PROMPT: Look below for the line that has "Change the outer ALL aggregator". Set down the lines from there through the line that has "Screen dimensions: 497x418", exactly as written.

══ AVAILABLE DATA

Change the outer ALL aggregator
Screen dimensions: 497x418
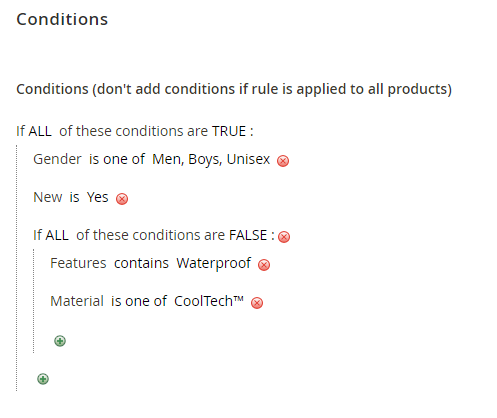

════
══ AVAILABLE DATA

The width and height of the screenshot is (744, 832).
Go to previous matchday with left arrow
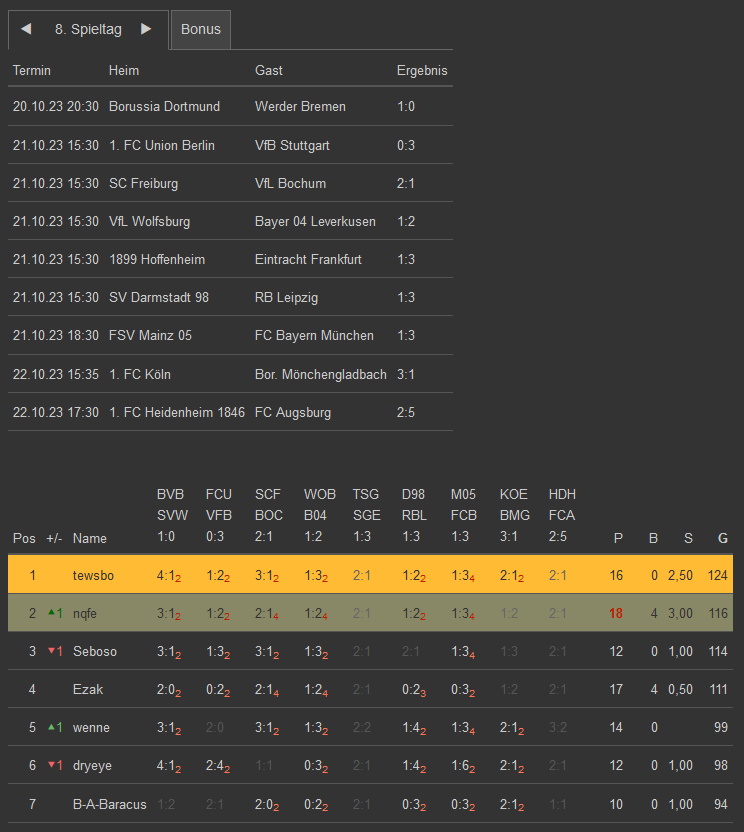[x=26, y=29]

════

SOLUTION TO THE PROBLEM:
Change the outer ALL aggregator
Screen dimensions: 497x418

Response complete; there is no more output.